Again, there is no objective, fact-rooted basis for any of this. But once personal subjectivity is elevated to the status of moral-legal supremacy, then anyone's mere assertions acquire the weight of unquestionable legitimacy.

What offends me most is that many people, including those on the so-called political right, tacitly accept this wholesale hijacking of language without critical consideration or pushback.

A while back, for example, I took issue with the term virtue signaling. This term was actually minted by the political right to criticize the common practice by "liberals" and "progressives" of making a public, symbolic show of their various philosophical and political commitments. Yet the term "virtue signaling" tacitly accepts the premise that what those people are practicing is, in fact, virtuous. That concedes morality to their motives and their causes -- exactly opposite what the political right intends. I suggested the term be replaced with virtue posturing, which indicates the behavior is a phony claim to virtue.

A similar way the political right tacitly, thoughtlessly concedes the premises of the political left is when they use the term identity politics. This term is intended to criticize the left's constant focus on race, sex, and ethnicity in their arguments and agendas. However, what their use of this term actually does is tacitly accept the premise that one's "identity" is equivalent to one's genetic attributes -- and nothing more.

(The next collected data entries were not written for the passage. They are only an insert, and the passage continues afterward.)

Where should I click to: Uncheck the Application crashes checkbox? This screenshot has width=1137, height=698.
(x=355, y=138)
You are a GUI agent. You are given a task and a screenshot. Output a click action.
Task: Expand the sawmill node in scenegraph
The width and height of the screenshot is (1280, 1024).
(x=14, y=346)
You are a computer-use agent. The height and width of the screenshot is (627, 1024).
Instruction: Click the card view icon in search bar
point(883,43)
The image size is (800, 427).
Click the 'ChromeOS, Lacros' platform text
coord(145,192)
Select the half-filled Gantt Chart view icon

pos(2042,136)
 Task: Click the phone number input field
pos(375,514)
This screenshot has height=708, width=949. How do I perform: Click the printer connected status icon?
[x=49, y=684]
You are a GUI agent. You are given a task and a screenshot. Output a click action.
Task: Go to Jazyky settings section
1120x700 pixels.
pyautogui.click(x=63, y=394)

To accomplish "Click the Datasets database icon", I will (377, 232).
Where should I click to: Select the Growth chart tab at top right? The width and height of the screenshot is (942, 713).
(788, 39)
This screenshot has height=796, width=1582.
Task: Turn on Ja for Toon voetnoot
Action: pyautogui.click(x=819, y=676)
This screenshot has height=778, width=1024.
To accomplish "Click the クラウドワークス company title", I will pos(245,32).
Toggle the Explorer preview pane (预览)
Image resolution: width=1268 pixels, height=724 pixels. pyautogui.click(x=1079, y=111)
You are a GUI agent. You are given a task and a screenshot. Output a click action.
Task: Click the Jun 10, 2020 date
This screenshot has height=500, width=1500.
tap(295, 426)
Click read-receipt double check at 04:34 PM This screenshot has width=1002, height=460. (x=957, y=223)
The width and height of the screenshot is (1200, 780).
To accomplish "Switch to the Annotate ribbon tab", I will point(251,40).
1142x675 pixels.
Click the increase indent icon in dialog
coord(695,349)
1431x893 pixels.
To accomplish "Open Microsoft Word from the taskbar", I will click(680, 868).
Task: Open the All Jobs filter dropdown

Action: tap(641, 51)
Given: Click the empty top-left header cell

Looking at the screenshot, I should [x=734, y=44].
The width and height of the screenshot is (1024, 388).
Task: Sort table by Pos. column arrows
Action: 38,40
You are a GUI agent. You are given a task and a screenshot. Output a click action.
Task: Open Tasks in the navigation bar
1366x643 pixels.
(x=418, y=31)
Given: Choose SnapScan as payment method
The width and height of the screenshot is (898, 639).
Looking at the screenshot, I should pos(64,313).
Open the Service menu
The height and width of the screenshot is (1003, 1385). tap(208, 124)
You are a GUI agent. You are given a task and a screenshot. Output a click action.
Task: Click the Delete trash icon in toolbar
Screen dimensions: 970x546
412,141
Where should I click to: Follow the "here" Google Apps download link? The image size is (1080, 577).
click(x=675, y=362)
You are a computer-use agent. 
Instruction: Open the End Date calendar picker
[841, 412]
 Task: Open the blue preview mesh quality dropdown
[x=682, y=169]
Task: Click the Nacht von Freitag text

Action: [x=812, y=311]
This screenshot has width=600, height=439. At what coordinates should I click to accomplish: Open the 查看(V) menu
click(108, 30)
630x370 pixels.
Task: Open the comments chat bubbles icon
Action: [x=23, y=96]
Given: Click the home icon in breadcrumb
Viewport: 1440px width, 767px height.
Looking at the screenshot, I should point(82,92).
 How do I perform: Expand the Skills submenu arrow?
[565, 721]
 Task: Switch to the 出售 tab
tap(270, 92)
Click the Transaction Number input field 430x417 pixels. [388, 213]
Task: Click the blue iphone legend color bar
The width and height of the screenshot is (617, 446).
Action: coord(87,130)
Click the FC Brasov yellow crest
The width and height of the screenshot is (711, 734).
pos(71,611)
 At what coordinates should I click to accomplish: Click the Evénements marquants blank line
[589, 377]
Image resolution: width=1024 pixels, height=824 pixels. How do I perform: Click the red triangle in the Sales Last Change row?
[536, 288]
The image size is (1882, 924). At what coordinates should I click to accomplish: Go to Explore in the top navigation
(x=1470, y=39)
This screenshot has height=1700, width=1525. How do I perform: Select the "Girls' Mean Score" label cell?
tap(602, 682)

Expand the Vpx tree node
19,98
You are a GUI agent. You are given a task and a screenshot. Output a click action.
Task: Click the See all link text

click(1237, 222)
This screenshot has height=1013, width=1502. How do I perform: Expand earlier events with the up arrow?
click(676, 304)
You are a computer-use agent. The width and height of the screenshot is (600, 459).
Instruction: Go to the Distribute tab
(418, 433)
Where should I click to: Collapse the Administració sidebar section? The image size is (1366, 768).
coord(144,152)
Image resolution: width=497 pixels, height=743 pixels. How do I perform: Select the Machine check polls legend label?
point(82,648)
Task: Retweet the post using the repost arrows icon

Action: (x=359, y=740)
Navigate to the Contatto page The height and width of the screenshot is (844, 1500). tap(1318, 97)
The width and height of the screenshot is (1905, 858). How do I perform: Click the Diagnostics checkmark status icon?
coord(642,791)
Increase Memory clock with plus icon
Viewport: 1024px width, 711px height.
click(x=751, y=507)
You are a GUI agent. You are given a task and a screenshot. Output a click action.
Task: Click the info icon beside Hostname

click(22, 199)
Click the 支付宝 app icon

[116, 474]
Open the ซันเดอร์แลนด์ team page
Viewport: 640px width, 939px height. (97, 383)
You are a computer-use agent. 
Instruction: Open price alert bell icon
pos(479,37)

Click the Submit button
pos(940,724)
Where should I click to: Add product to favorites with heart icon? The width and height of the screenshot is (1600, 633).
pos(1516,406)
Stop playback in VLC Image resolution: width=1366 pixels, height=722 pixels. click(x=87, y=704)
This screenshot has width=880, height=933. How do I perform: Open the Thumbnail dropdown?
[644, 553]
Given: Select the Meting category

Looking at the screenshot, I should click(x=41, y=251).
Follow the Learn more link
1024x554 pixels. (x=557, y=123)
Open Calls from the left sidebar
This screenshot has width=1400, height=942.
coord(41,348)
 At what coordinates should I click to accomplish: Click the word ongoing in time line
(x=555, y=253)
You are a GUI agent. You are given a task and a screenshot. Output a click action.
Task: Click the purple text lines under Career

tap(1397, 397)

But "identity" is individual, not collective. When we "identify" something, we distinguish it from everything else by focusing on its unique, particular attributes. Your identity is not my identity. But a so-called identity resting on widely shared attributes, like race or sex, is no "identity" at all. It is homogenized class membership.

Using the term "identity politics" thus concedes that identity is, in truth, nothing more than collectively shared attributes. It tacitly ratifies our thinking about identity in terms of groups and classes -- which is exactly the goal of the collectivists. In addition, it is too narrow a term: "identity politics" reduces to mere politics what is actually a much broader worldview and outlook.

Today's "woke" collectivists want to obliterate individualism -- seeing and judging people as individuals -- and instead to substitute tribalism: seeing and judging people as members of DNA-based groups, classes, and collectives. We need to employ language that makes this clear.

To that end, I suggest critics of collectivists use terms like racial tribalism/tribalists or sexual tribalism/tribalists to specify the mindset and worldview they oppose. "I oppose identity politics" is vague and misleading. However, "I see and judge people as individuals, not as racial and sexual tribes" is an easy-to-grasp, appealing, and ultimately winning position.

One caveat: There is a subset of collectivist tribalists on today's political right, too. It's understandable that they'd be uncomfortable with my suggestion that we identify ourselves as individualists who are opposed to all forms of tribalism. But those of us who are individualists can, by publicly rejecting "racial tribalism" or "ethnic tribalism" or "national tribalism," at least get right-wing collectivists to identify themselves. It's always good to know who your real friends and foes are, and it's time we smoked them out.